What you need to do :: Copy the rows from the line with "Task: Click the 欢迎登录 heading" up to and including the line with "[x=167, y=459]", keeping every character the same.

▽

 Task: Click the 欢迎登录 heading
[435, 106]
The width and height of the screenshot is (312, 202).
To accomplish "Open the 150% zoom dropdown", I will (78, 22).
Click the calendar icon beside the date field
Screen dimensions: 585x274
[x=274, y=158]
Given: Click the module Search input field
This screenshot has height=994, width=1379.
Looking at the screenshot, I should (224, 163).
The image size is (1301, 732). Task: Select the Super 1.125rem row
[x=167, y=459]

△
▽

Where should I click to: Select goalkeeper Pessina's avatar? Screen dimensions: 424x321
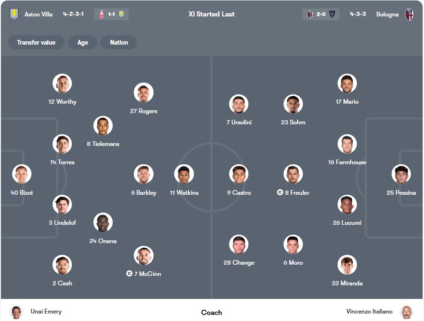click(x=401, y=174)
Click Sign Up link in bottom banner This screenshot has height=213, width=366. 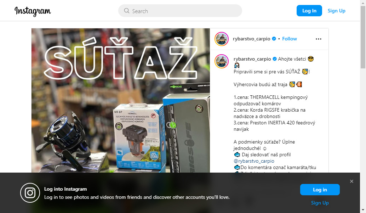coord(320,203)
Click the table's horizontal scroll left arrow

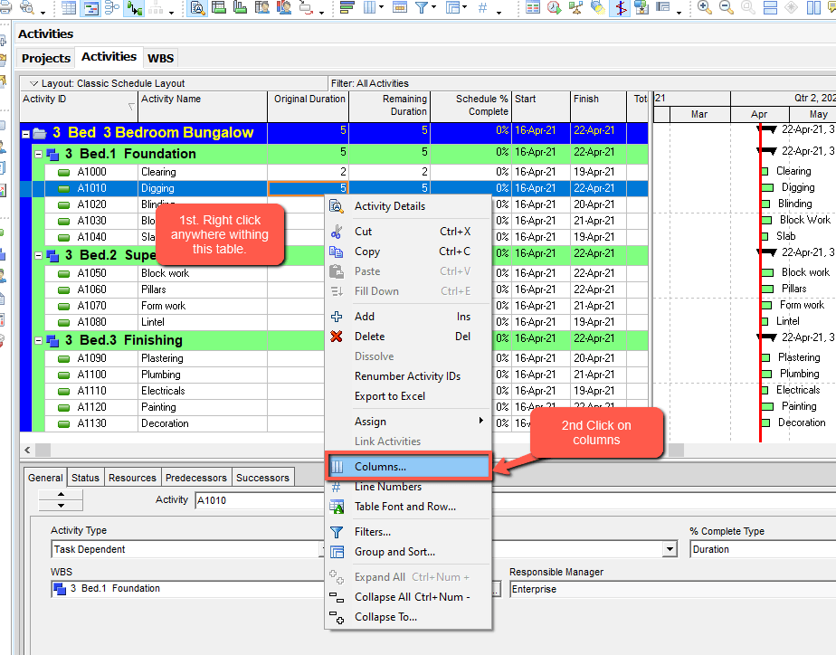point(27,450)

△
▽

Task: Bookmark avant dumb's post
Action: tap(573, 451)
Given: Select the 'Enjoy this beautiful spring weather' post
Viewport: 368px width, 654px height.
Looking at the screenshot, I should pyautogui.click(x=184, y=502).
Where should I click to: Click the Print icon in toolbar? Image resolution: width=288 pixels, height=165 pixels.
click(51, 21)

△

Exercise result ::
 Task: Click the 欢迎登录 heading
[435, 106]
The width and height of the screenshot is (312, 202).
To accomplish "Open the 150% zoom dropdown", I will (78, 22).
Click the calendar icon beside the date field
Screen dimensions: 585x274
[x=274, y=158]
Given: Click the module Search input field
This screenshot has height=994, width=1379.
Looking at the screenshot, I should (224, 163).
The image size is (1301, 732). Task: Select the Super 1.125rem row
[x=167, y=459]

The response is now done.